Exercise prompt -
All that should be output is the block of lines below from the line with "This screenshot has width=387, height=218." to the line with "Screen dimensions: 254x160", both included, exactly as written.

[[ Entries supplied, beginning ]]

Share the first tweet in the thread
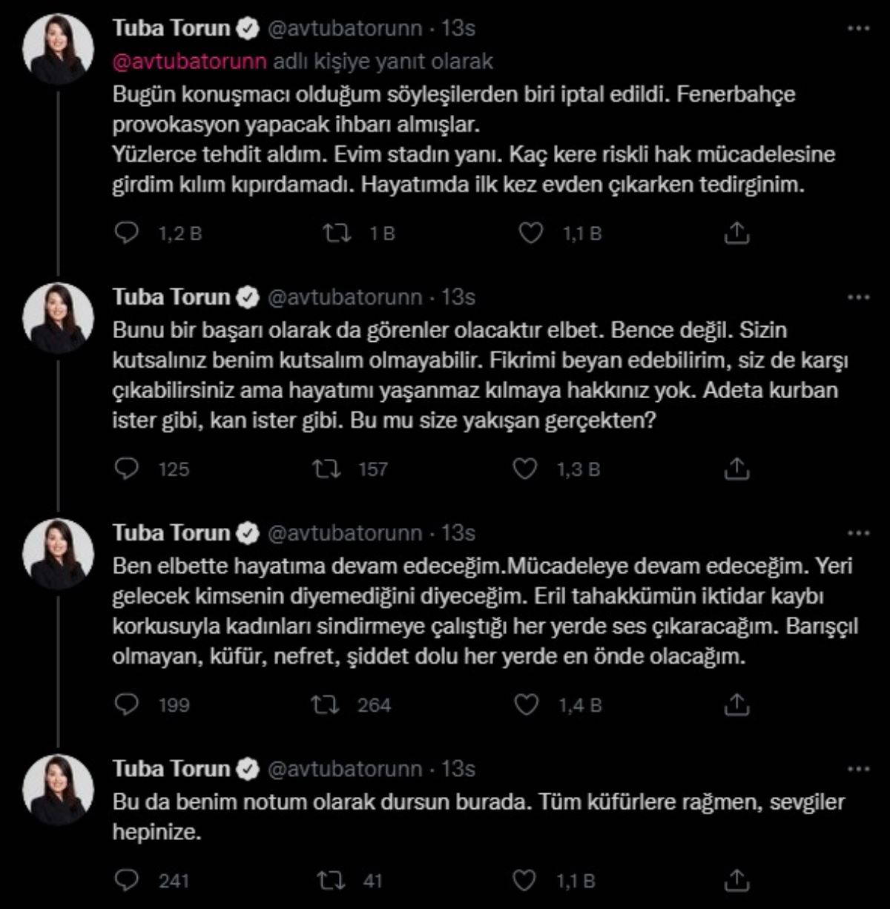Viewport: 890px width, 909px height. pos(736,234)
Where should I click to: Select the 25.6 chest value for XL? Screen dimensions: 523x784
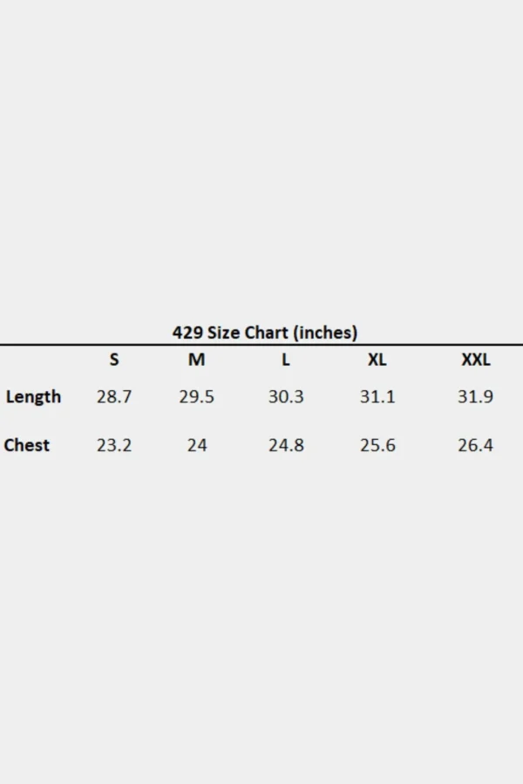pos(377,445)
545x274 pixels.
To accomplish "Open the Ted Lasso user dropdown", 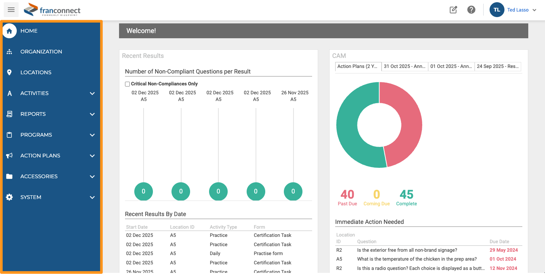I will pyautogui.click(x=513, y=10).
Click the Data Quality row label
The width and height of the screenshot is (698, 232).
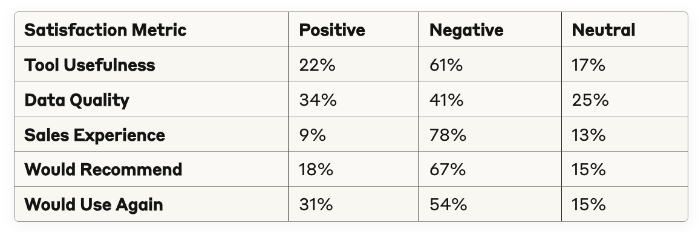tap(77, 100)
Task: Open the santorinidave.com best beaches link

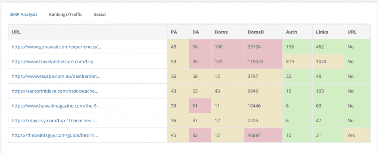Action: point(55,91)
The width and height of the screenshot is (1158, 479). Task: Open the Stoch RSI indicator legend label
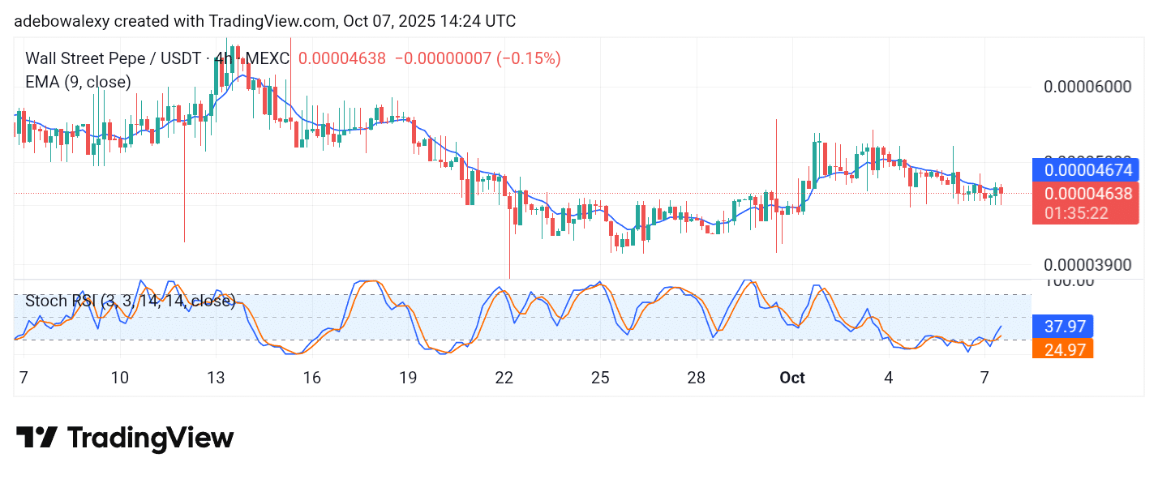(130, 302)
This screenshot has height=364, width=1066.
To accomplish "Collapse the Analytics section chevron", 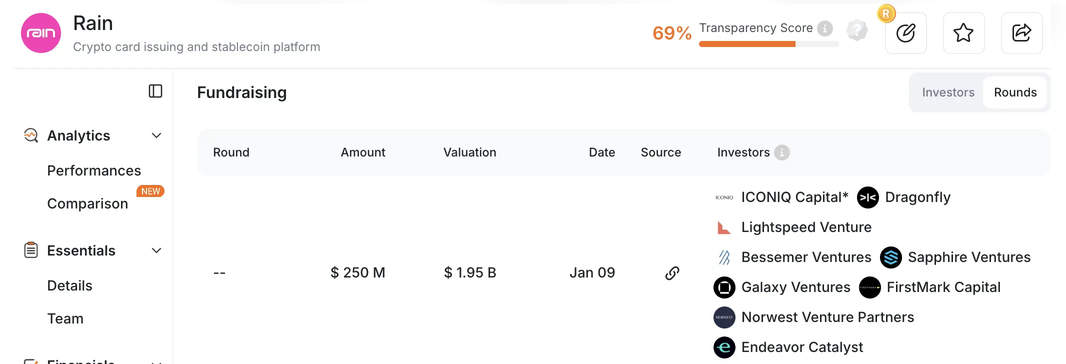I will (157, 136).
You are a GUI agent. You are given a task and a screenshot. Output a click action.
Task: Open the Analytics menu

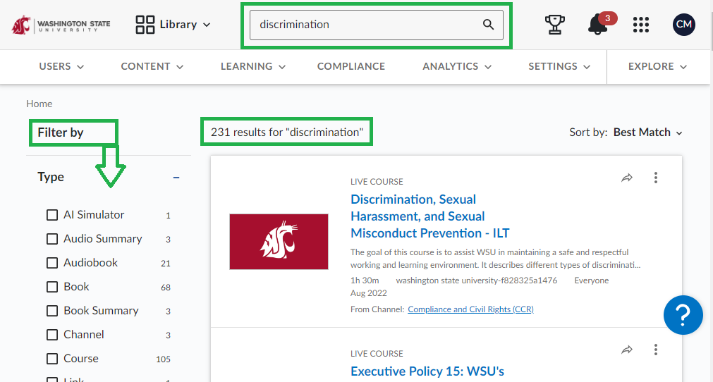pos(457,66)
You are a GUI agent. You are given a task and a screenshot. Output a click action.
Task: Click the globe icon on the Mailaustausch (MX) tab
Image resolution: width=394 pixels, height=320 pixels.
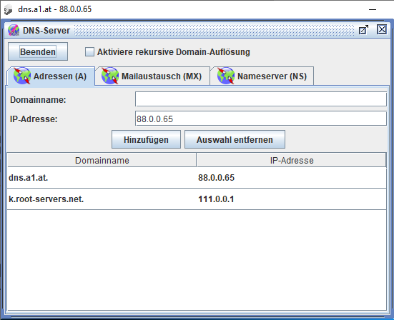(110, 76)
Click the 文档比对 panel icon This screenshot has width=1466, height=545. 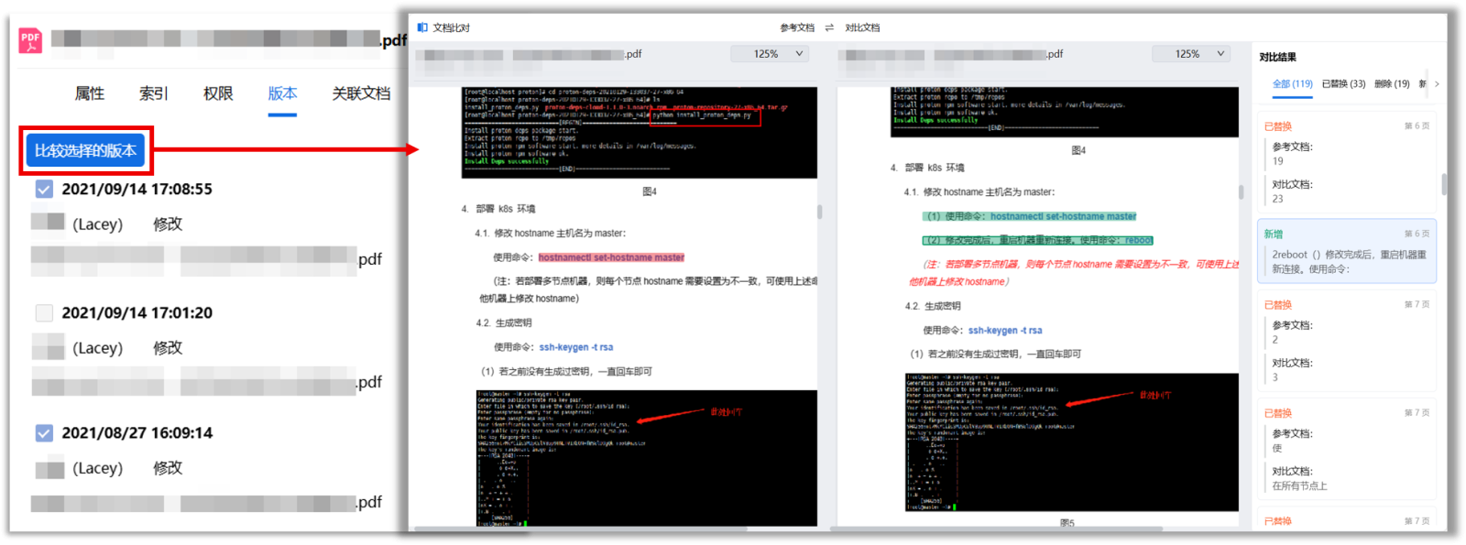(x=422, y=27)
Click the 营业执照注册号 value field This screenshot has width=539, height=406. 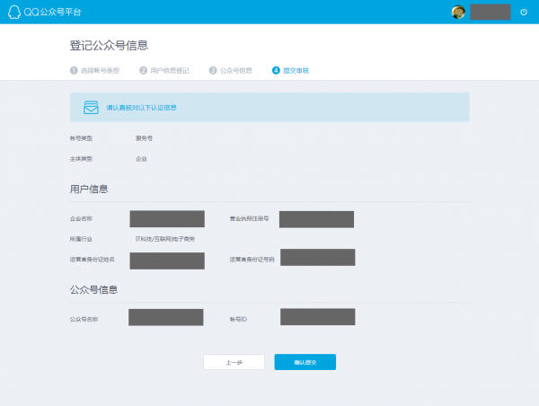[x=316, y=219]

[[ Entries supplied, end ]]
[[ Entries supplied, beginning ]]

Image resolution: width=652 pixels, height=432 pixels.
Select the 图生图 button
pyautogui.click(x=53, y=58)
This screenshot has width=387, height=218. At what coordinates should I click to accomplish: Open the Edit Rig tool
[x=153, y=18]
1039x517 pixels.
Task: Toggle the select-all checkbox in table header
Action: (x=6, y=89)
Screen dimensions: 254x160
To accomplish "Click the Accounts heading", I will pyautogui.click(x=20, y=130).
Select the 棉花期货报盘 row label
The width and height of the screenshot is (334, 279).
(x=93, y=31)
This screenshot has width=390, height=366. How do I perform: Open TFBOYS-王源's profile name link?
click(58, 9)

[[ Entries supplied, end ]]
[[ Entries supplied, beginning ]]

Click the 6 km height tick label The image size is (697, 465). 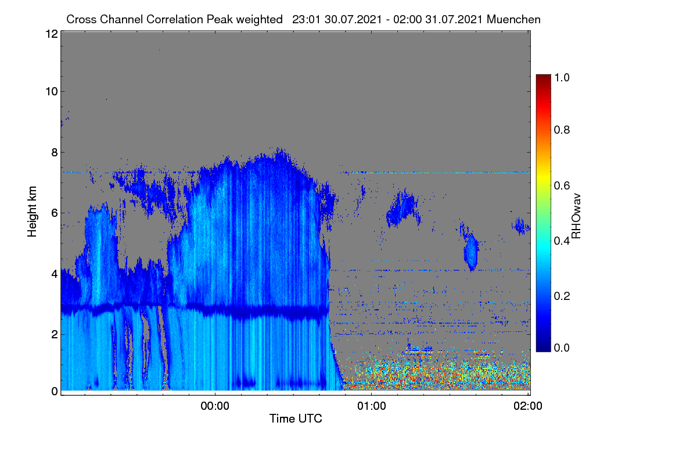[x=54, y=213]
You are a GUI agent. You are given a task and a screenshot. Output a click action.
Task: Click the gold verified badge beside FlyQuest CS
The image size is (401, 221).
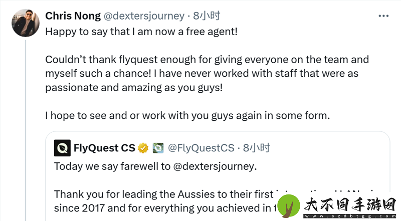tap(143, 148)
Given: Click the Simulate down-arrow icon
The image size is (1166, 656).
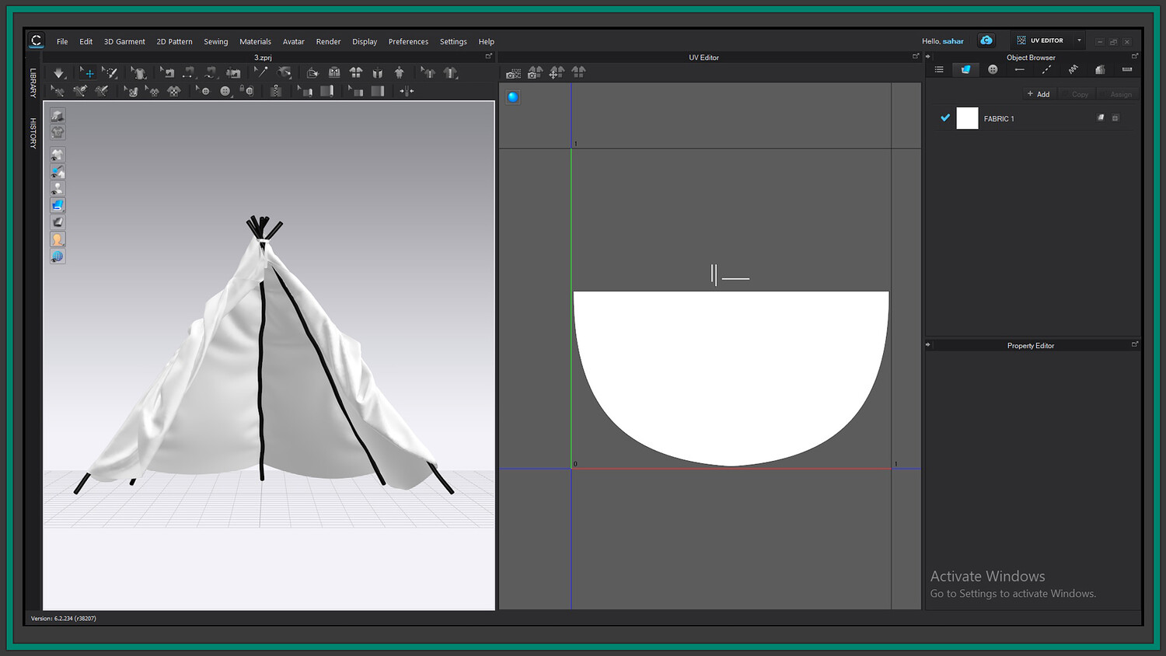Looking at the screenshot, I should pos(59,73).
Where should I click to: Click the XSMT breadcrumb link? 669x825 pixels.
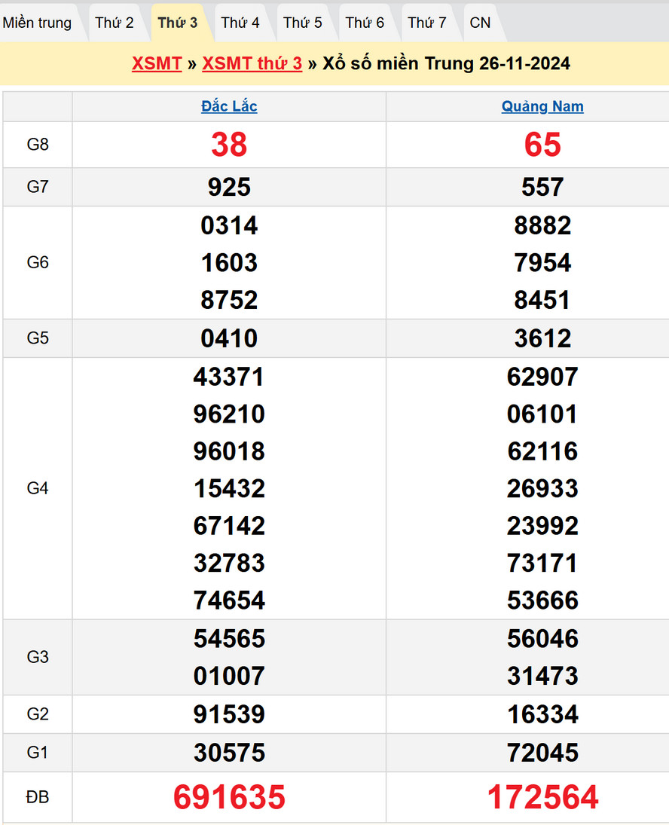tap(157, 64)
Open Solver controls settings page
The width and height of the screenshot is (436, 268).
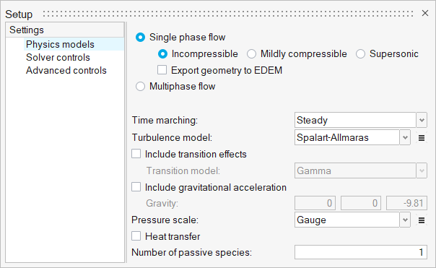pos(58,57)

[[ Entries supplied, end ]]

Response area -
This screenshot has width=387, height=218. At what coordinates should I click to accomplish: Open the Edit Rig tool
[x=153, y=18]
1039x517 pixels.
Task: Toggle the select-all checkbox in table header
Action: (x=6, y=89)
Screen dimensions: 254x160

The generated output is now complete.